On December 30, 2014, the weather forecast called for cool northeasterly winds, between 5 and 15 knots. A weather forecast for northeasterlies always raises concerns at Avalon because it may presage a Santa Ana, a kind of storm that typically occurs when onshore winds switch to warmer, more powerful offshore winds and the protected anchorages of the islands become exposed to them, sometimes with hurricane force. I have been through such storms while boating at Catalina and in the northern Channel Islands. Twice they have been so severe that the harbormaster called for everyone able to leave the anchorage to return to the mainland or seek alternative shelter. Once I rode out a Santa Ana in Santa Monica Bay. It was an exciting night for sure, with strong, warm winds and steep seas but my Cal 25 sloop handled it well. However, this time around, the weather forecast called for cool, mild winds, not warm, and there was nothing about seeking alternative shelter.
Avalon harbor has several hundred mooring buoys. Moorings for larger boats are amply spaced and on the outer edges of the mooring field. Moorings for smaller boats like ours are more densely packed and located toward the back of the mooring field. Some moorings are more exposed to Santa Anas than others. When we got the weather report we were on buoy 103, which would have been very exposed to the wind and waves, so I requested that we be allowed to move to a spot that was closer to the inside of the harbor. I was told that, while there were no “good” moorings still available, buoy 62 was open. This buoy was only marginally more protected and was in shallower water and closer to the seawall—not good if the seas were large and breaking. Still, I elected to move to buoy 62 because of its potential to be slightly more sheltered from the predicted wind direction. Because the forecast was for mild winds, I told myself, we were really only talking about comfort, not survival.

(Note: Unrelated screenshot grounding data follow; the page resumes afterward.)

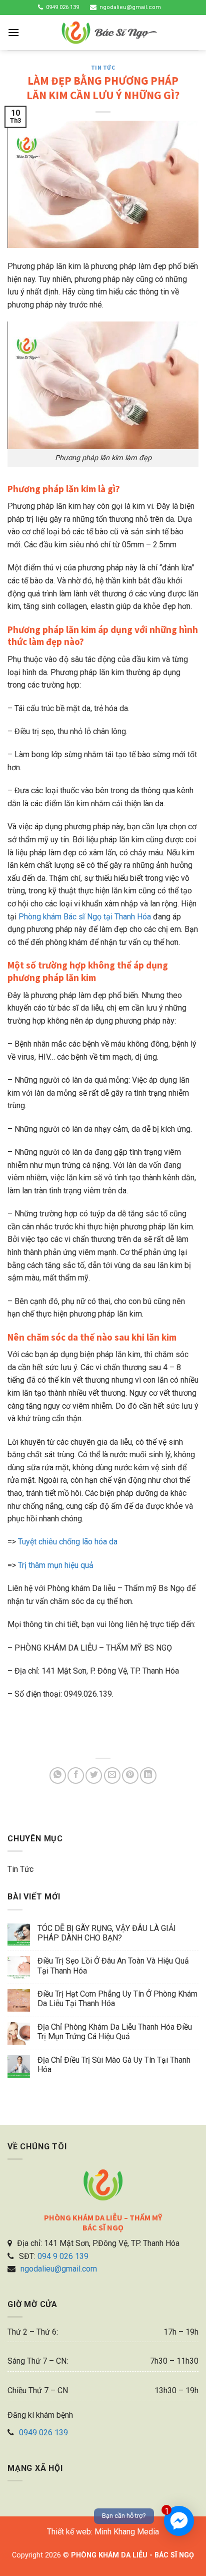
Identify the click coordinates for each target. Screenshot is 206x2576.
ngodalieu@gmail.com (130, 7)
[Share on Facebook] (76, 1775)
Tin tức (103, 67)
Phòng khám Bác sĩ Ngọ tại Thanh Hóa (84, 916)
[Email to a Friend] (112, 1775)
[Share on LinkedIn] (148, 1775)
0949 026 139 (62, 7)
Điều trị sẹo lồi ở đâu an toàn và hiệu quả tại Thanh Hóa (113, 1965)
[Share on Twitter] (94, 1775)
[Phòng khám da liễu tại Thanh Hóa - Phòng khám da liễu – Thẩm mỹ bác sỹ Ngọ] (109, 32)
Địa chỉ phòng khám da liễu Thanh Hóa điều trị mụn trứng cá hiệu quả (115, 2031)
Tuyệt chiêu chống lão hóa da (68, 1541)
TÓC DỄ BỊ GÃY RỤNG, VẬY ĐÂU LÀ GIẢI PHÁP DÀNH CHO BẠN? (107, 1933)
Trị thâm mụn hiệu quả (56, 1565)
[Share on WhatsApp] (58, 1775)
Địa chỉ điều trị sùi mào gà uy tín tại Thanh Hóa (114, 2064)
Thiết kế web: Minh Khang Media (103, 2531)
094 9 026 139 (63, 2256)
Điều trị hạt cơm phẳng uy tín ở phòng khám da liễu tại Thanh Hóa (118, 1998)
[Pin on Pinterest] (130, 1775)
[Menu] (14, 32)
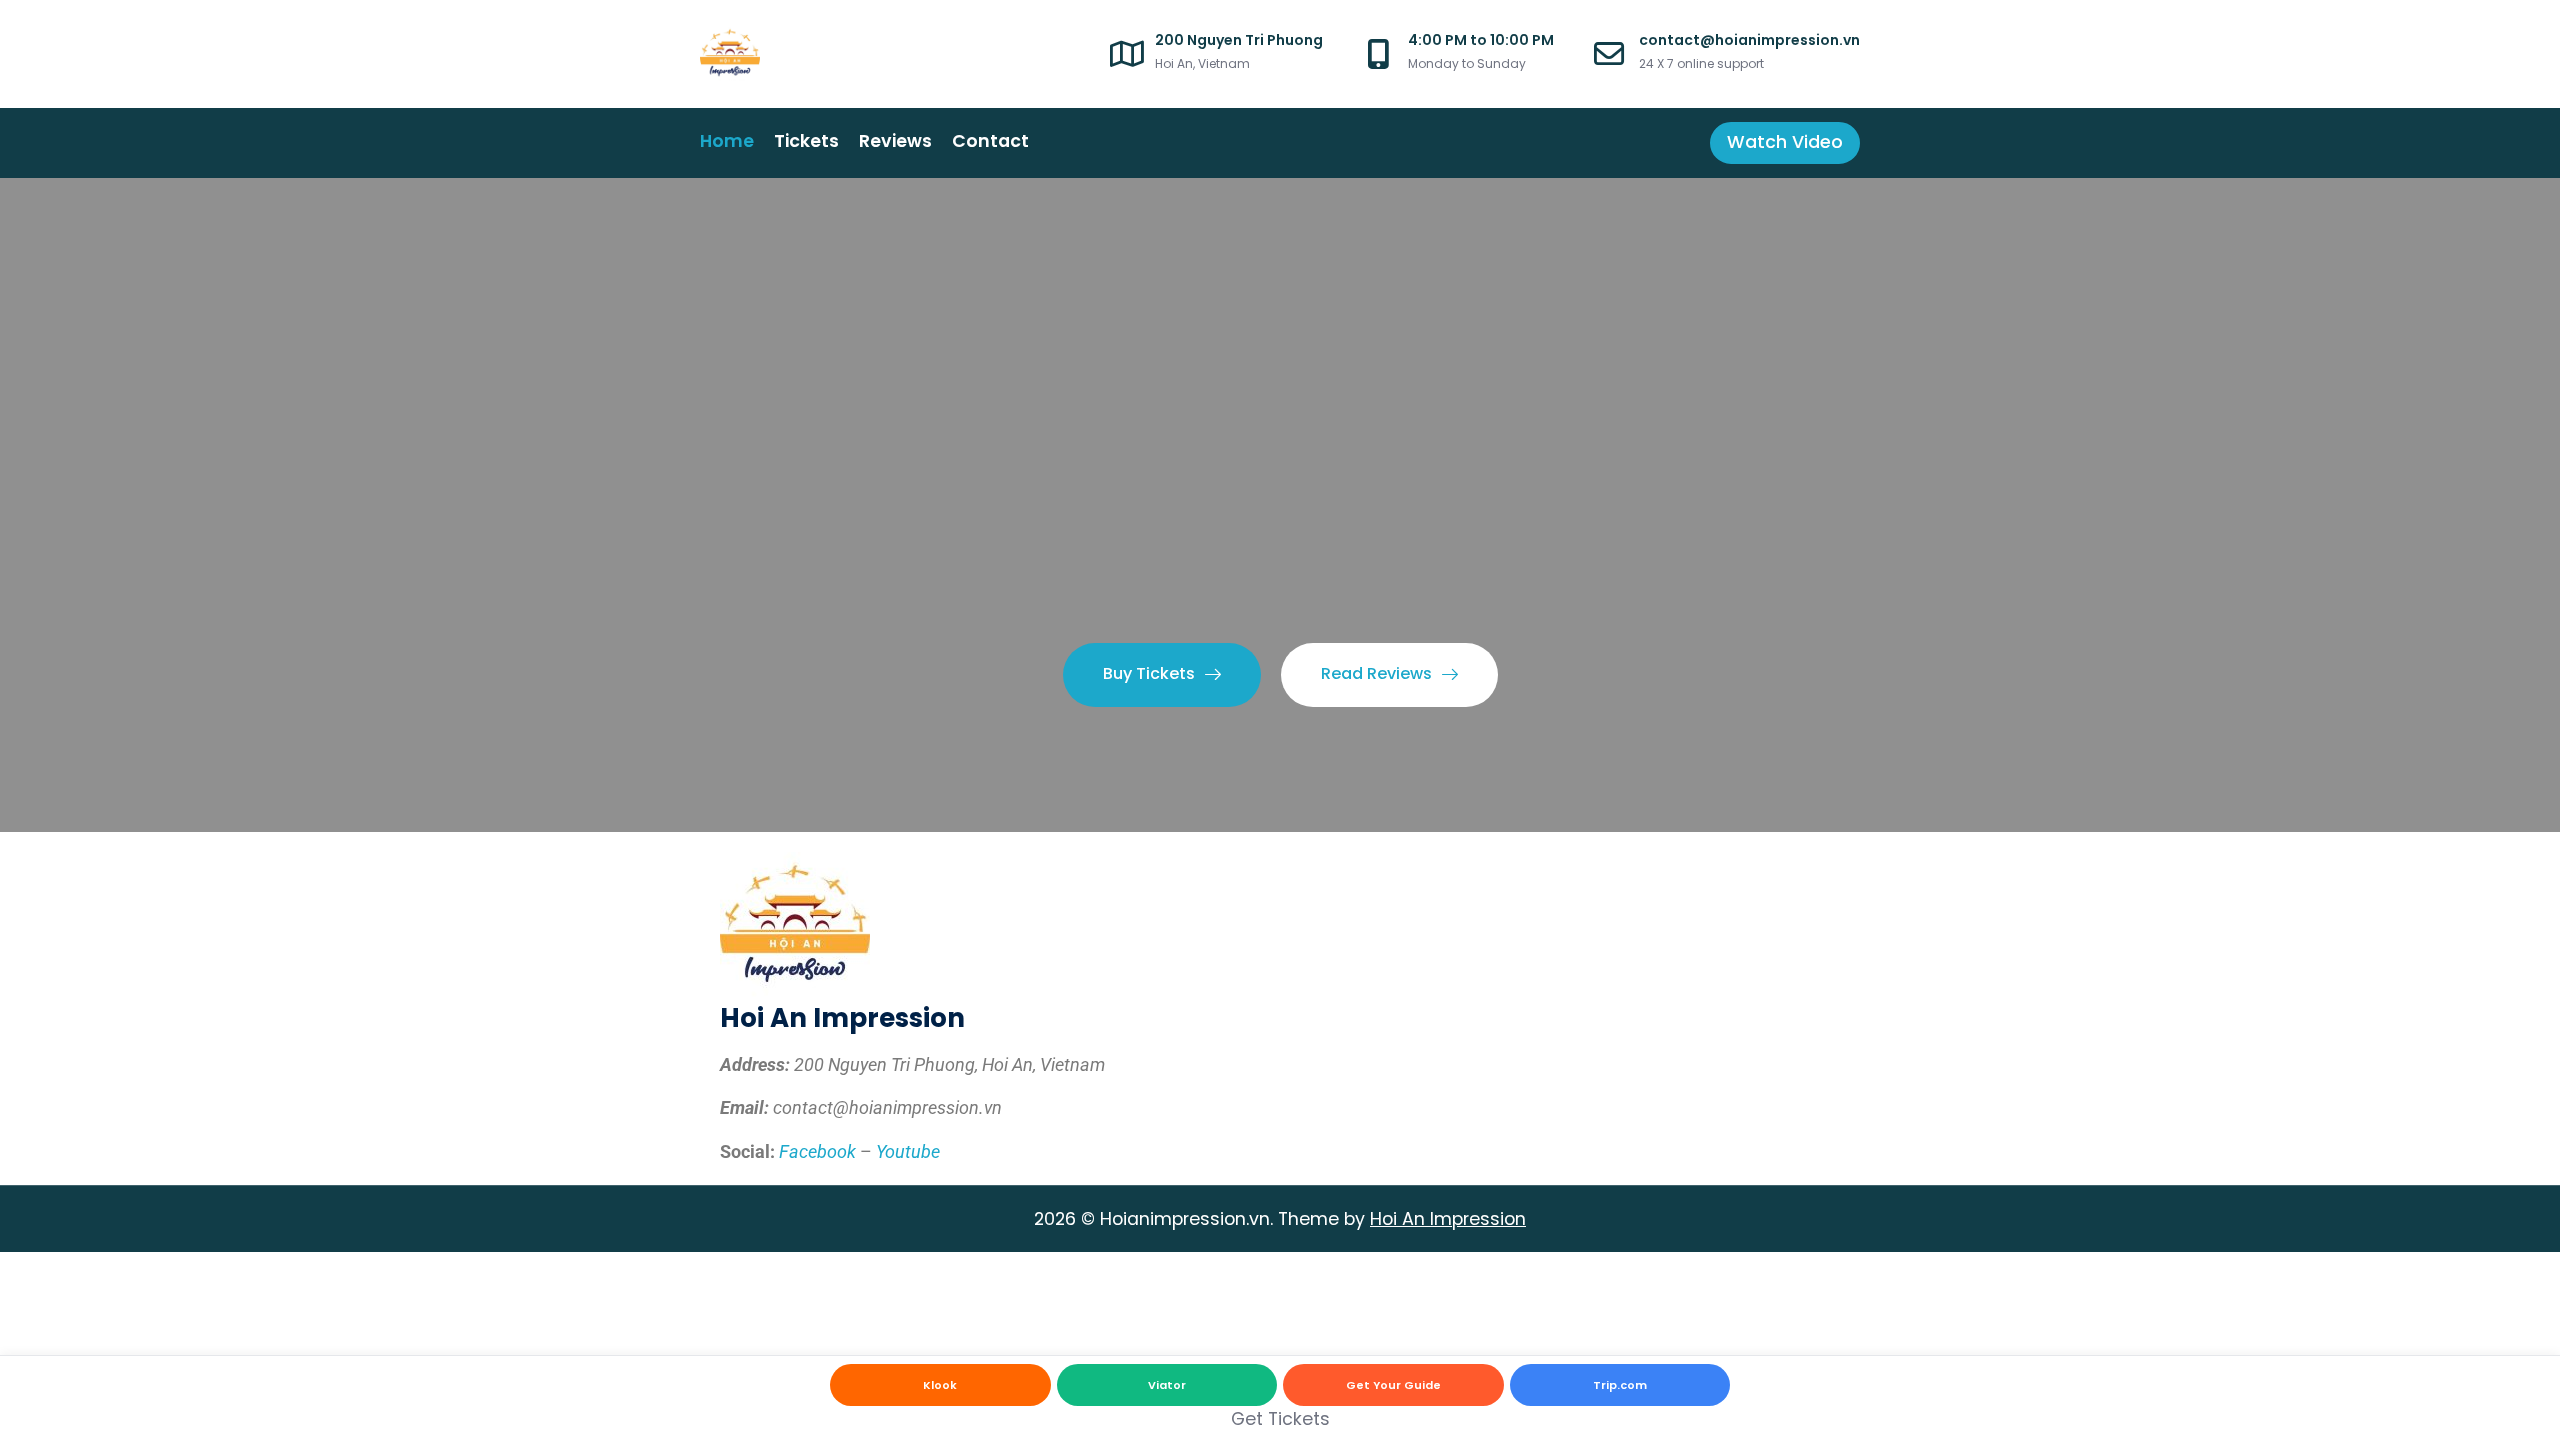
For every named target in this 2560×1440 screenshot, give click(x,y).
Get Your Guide (1393, 1385)
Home (727, 141)
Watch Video (1785, 142)
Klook (940, 1385)
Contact (990, 141)
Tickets (806, 141)
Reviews (895, 141)
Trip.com (1620, 1385)
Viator (1167, 1385)
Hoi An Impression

We decided that it would be best for my wife Tamara and the kids to move to a hotel ashore so they could get a good night’s rest. We took our dinghy dockside in calm weather at about 5 o’clock that afternoon, had dinner at Antonio’s Pizzeria & Cabaret, and then checked into the Glenmore Plaza Hotel. I spent some time with the family, said good night, and left for the dinghy dock at about 8 o’clock. While walking back I noticed a cold wind was up, well beyond the 5 to 15 knots that had been predicted, and the seas were already rough.